── Quoted passage
Fluvoxamine and Sertraline in Childhood Autism - Does SSRI Therapy Improve Behaviour and/or Mood?

NCT00655174 · Status: COMPLETED · Phase: PHASE3 · Type: INTERVENTIONAL · Enrollment: 108

Last updated 2008-04-09

No results posted yet for this study

Summary

The purpose of this study is to determine if fluvoxamine or sertraline reduce the fequency or severity of aggressive behaviour, obsessive symptoms, or anxiety in young children with autism. The within-patient variability in this patient population using standard neuropsychological instruments will also be determined and a predictor model for SSRI responsitivity based on baseline neuropsychological testing will be developed.

Conditions

Interventions

DRUG

fluvoxamine

Children will be started on 12.5 mg. If there is no therapeutic effectivenss observed after eight weeks, then the child may have their dose increased. In this case, the child will be followed for an additional eight weeks.

DRUG

sertraline

Children will be started on 12.5 mg. If there is no therapeutic effectivenss observed after eight weeks, then the child may have their dose increased. In this case, the child will be followed for an additional eight weeks.
────
▶ _Work to complete_:
1. Translate this sentence from the study listing into Spanish: "In this case, the child will be followed for an additional eight weeks."
2. According to the study listing's summary, which behaviors or symptoms does the study test whether fluvoxamine or sertraline reduces in young children with autism? List them all.
── Information
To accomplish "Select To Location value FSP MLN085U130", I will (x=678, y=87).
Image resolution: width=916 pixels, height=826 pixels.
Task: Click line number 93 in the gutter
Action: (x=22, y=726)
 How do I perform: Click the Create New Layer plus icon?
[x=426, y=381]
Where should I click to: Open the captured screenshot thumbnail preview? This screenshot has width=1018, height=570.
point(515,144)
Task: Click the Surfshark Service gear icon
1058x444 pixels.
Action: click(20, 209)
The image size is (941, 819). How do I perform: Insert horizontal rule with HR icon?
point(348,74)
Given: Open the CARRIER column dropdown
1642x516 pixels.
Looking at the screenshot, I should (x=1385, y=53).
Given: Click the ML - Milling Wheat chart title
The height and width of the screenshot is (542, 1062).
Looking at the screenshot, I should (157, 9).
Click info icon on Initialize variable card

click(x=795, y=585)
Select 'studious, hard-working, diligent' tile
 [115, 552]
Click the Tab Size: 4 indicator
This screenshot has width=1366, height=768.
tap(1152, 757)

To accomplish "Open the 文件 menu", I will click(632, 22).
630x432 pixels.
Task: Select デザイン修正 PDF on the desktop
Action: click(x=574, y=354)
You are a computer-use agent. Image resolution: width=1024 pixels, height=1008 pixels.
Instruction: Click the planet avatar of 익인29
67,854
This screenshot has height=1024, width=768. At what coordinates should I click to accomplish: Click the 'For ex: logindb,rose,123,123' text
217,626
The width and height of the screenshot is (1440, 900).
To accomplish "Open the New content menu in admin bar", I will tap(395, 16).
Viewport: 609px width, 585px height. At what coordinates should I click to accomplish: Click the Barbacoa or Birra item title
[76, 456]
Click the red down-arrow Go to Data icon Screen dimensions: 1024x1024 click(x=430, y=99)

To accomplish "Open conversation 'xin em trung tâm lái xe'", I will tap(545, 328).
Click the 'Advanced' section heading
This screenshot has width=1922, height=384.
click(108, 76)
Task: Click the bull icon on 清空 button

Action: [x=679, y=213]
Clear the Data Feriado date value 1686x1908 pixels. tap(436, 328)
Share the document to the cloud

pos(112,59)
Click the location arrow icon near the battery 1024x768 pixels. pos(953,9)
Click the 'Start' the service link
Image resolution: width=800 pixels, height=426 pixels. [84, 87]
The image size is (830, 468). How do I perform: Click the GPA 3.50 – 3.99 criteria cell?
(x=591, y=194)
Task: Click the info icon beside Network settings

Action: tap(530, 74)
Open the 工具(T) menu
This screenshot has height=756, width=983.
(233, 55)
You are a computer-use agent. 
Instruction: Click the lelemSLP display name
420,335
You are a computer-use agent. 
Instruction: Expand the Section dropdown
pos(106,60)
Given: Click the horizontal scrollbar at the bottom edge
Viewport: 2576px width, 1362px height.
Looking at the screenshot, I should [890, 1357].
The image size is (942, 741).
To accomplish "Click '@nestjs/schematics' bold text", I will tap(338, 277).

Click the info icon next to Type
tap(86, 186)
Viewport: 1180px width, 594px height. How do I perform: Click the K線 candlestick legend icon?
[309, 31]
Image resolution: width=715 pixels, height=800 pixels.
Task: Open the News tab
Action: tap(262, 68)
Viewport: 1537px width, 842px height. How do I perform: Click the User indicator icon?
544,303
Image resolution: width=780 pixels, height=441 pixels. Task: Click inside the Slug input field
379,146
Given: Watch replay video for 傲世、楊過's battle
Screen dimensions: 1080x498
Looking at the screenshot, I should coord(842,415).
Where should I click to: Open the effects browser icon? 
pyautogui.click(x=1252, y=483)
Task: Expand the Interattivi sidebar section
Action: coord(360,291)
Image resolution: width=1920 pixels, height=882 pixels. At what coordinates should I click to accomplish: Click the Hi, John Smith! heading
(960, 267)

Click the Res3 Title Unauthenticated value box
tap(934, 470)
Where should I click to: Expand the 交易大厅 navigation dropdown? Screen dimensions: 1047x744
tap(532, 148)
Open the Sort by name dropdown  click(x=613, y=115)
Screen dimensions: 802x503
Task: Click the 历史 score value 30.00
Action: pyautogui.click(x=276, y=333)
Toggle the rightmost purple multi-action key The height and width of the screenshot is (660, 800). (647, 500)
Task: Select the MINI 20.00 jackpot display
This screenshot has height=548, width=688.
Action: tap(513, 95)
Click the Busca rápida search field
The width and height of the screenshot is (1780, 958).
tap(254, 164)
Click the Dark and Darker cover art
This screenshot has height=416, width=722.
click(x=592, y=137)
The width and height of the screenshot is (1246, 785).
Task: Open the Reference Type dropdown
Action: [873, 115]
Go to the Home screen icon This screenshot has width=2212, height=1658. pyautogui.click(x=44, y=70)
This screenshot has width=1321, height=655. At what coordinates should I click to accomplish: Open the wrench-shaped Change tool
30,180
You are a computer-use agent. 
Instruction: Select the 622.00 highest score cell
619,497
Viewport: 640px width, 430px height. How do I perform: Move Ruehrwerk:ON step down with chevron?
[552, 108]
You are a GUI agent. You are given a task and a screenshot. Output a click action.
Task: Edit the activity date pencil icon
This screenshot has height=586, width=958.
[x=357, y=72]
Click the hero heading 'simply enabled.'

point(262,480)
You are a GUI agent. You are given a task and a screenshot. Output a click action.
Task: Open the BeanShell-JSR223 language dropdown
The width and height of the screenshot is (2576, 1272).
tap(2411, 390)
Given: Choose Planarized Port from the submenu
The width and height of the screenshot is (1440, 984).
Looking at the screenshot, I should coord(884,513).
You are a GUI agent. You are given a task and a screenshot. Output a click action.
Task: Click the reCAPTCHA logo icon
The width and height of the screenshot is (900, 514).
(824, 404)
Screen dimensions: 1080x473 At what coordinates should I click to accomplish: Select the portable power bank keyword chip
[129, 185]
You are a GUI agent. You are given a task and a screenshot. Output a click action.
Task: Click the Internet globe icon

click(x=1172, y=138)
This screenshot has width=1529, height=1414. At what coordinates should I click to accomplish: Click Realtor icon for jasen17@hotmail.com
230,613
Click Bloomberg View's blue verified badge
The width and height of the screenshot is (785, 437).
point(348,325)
────
▶ _Task results_:
1. En este caso, se hará un seguimiento del niño durante ocho semanas adicionales.

2.
- aggressive behaviour
- obsessive symptoms
- anxiety